» Written task:
Convert the listing below into a numbered list with no blank lines, and leave the pictures out.

» Entries shown:
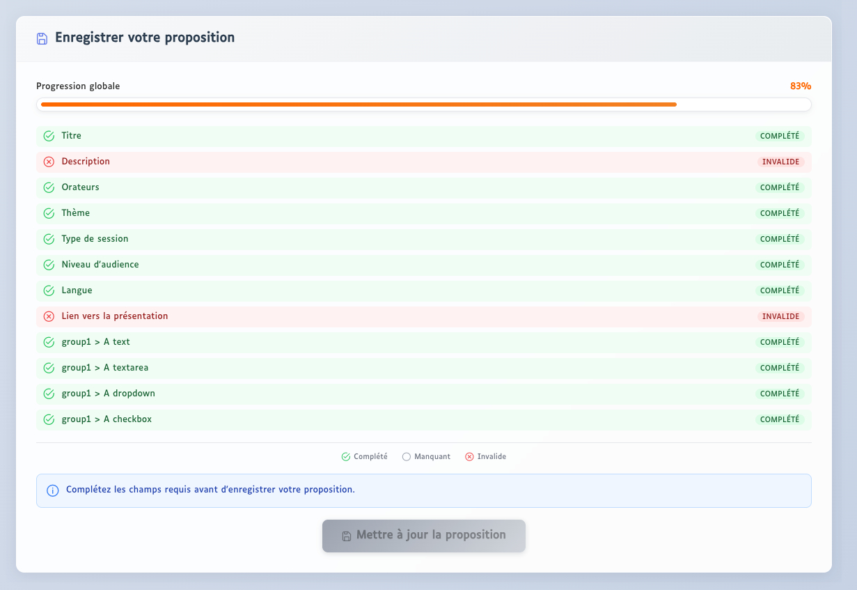This screenshot has width=857, height=590.
Task: Click the check icon beside Langue
Action: click(x=49, y=290)
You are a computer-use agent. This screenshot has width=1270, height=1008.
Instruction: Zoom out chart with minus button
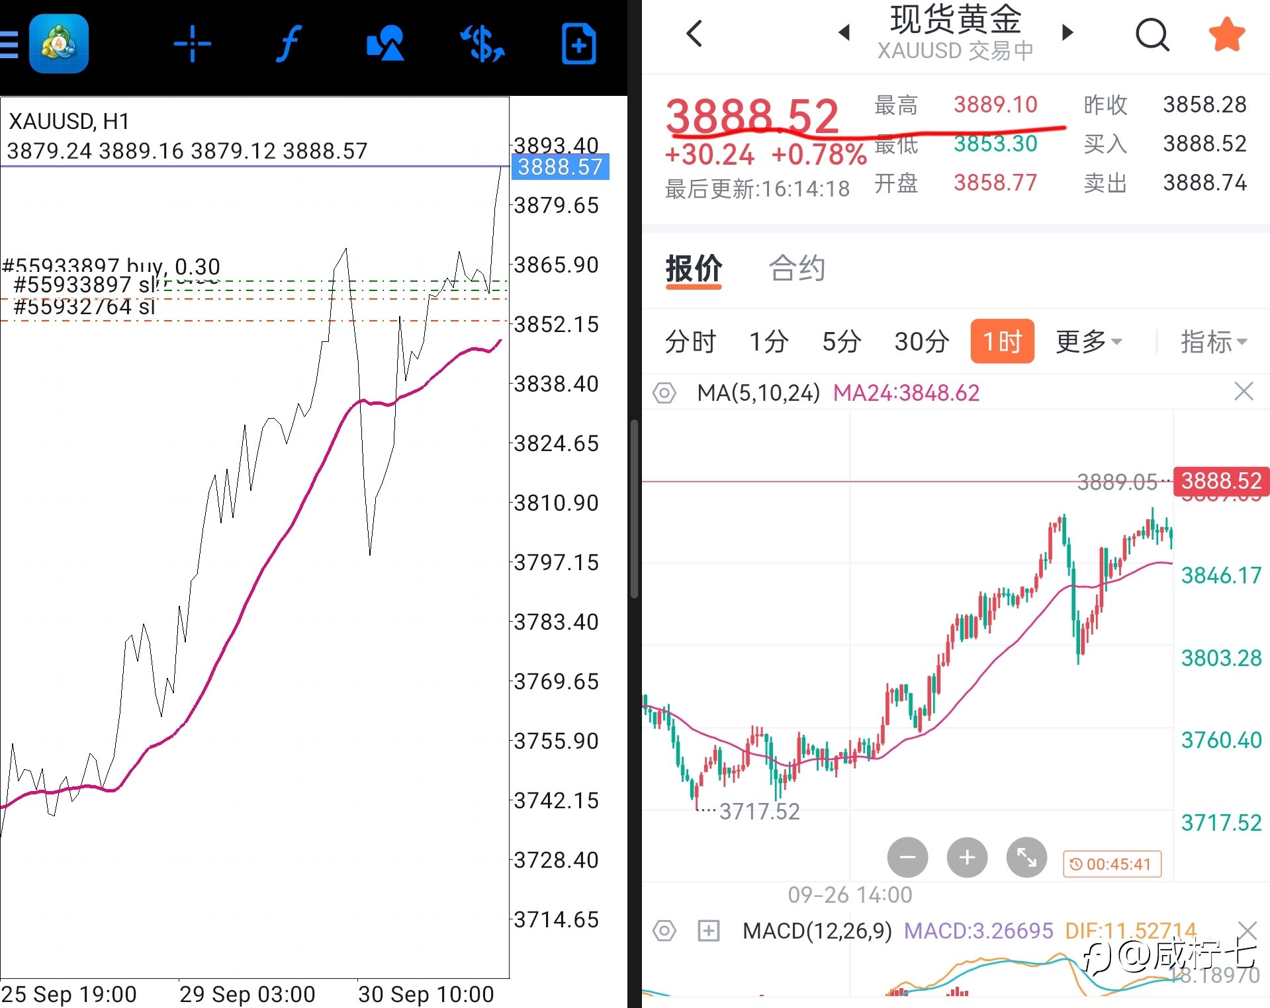907,857
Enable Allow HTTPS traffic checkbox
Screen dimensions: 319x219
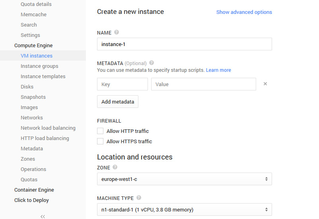point(100,141)
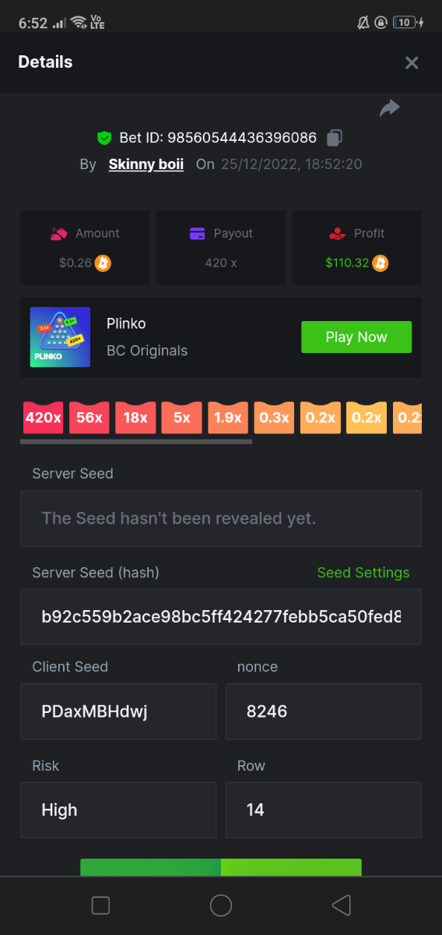Click the Client Seed field PDaxMBHdwj
The image size is (442, 935).
coord(118,711)
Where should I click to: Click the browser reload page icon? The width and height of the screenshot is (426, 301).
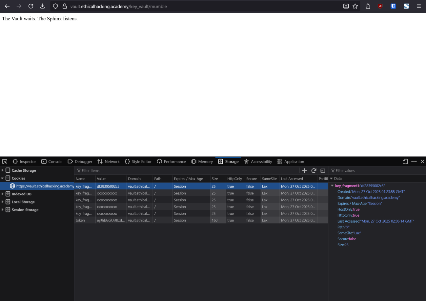click(31, 6)
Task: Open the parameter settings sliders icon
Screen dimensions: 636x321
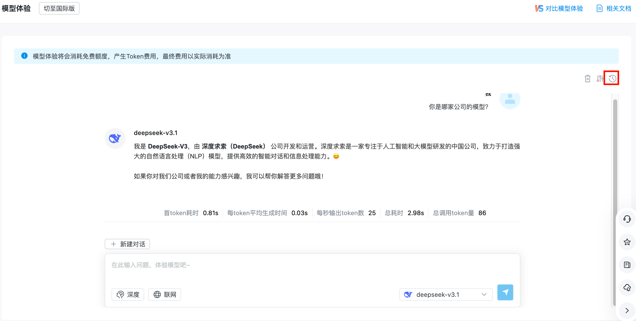Action: click(x=600, y=78)
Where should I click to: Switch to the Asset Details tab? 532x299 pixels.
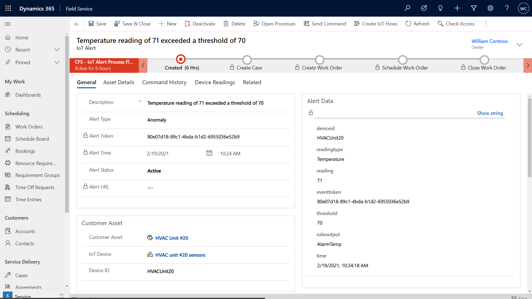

» Reply to the task:
1. This screenshot has width=857, height=590.
2. Task: Click the check icon beside Langue
3. Action: click(x=49, y=290)
4. You are a computer-use agent. This screenshot has width=1270, height=1008.
5. Instruction: Zoom out chart with minus button
6. 907,857
7. Enable Allow HTTPS traffic checkbox
8. Screen dimensions: 319x219
9. point(100,141)
10. Click the Client Seed field PDaxMBHdwj
11. The image size is (442, 935).
12. coord(118,711)
13. Where should I click to: Click the browser reload page icon? The width and height of the screenshot is (426, 301).
14. click(31, 6)
15. Task: Open the parameter settings sliders icon
16. Screen dimensions: 636x321
17. Action: click(x=600, y=78)
18. Where should I click to: Switch to the Asset Details tab? 532x299 pixels.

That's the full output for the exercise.